After his military service, he continued his studies and graduated from Curtis. In 1949, he was the sole winner of the Naumburg award and made his recital debut in New York in November of that year. In 1949-50, he performed with the Cleveland Orchestra, before taking two positions as principal cello, first with the Minneapolis Symphony Orchestra in 1950–51, and the Philadelphia Orchestra in 1951.

In 1964, he was invited by Leonard Bernstein to become the principal cellist of the New York Philharmonic. This period also saw him performing as a soloist. One such occasion was during a Young People's Concert broadcast aired Christmas Day, 1968, in a performance of Richard Strauss' Don Quixote.
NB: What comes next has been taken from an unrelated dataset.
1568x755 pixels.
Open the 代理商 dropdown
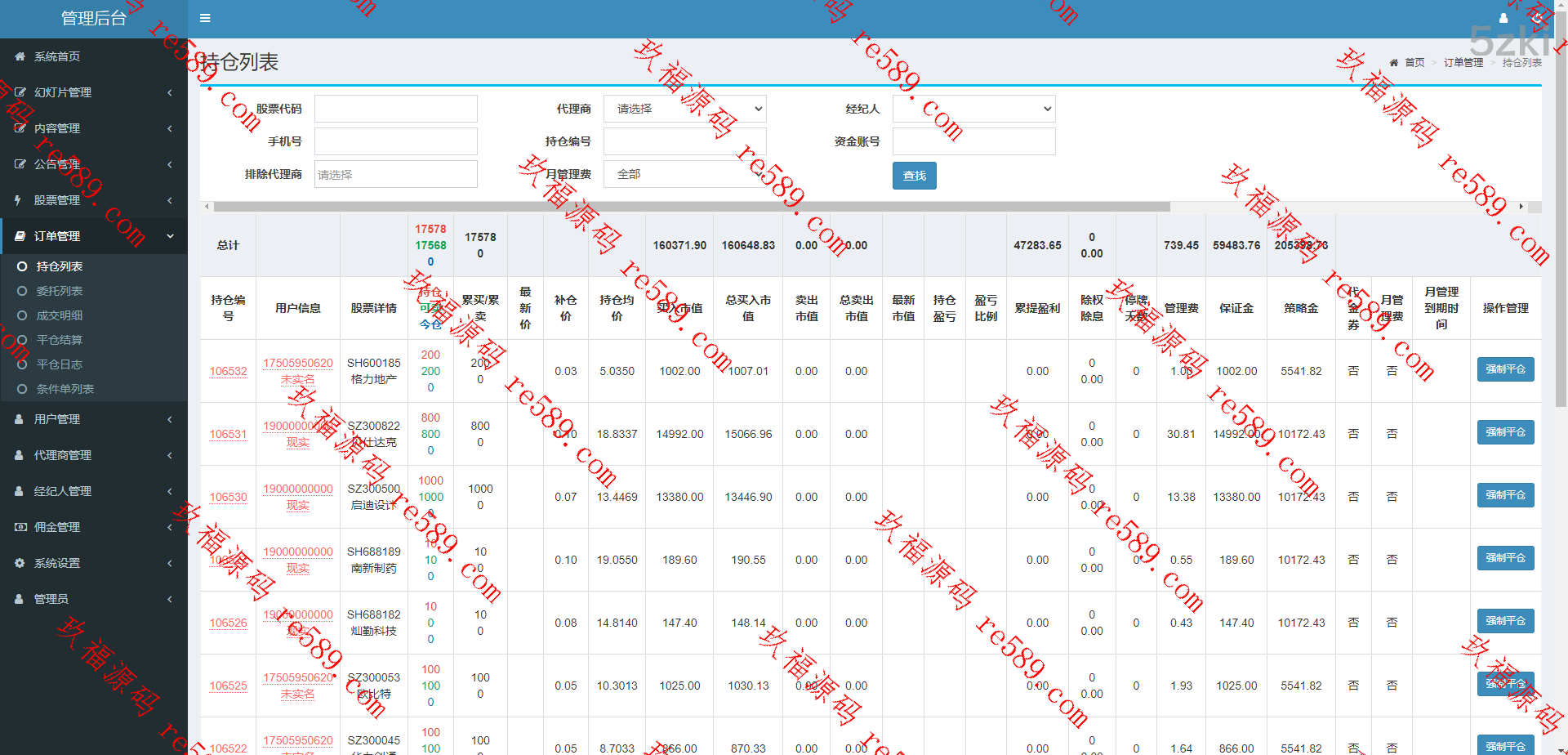pos(684,109)
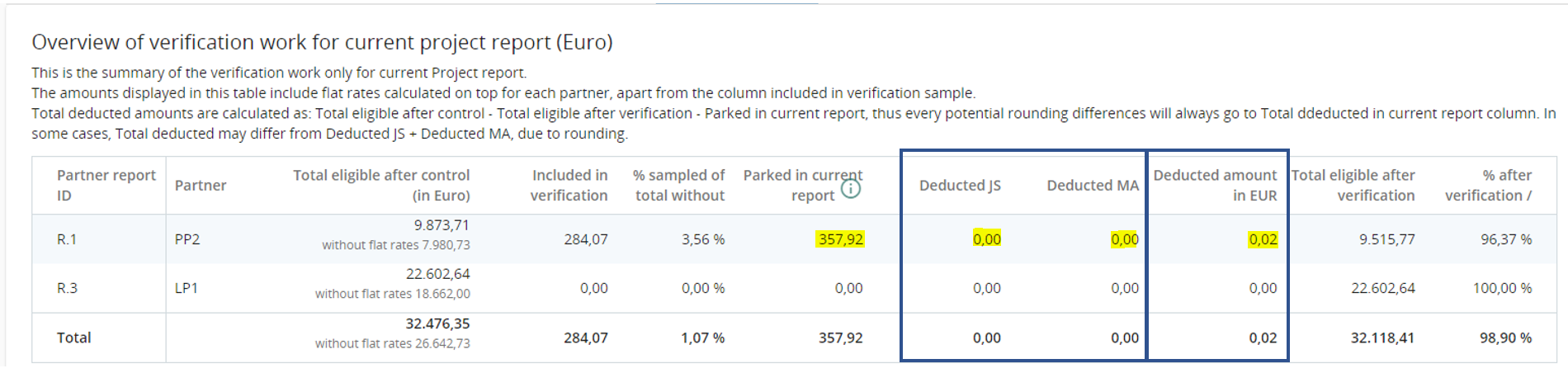Select the Total row label

point(73,338)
There were many such solo performances in (1965, 1968, 1971, 1973), when he performed with the Naumburg Orchestral Concerts, in the Naumburg Bandshell, Central Park, in the summer series.

He also taught at the Juilliard School and at the Philadelphia Musical Academy (now University of the Arts).

== Personal life ==
In 1945, he married violist Janée Munroe in Paris while serving in the military during World War II, with whom he had 10 sons and one daughter. They maintained their primary residence in the Philadelphia suburb of Wynnewood, PA along with a condominium in New York City to accommodate his position with the Philharmonic. Janée passed away in her sleep September 10, 2006 at their lakeside home in Warren, Maine.

Lorne Munroe died in May 2020 at the age of 95.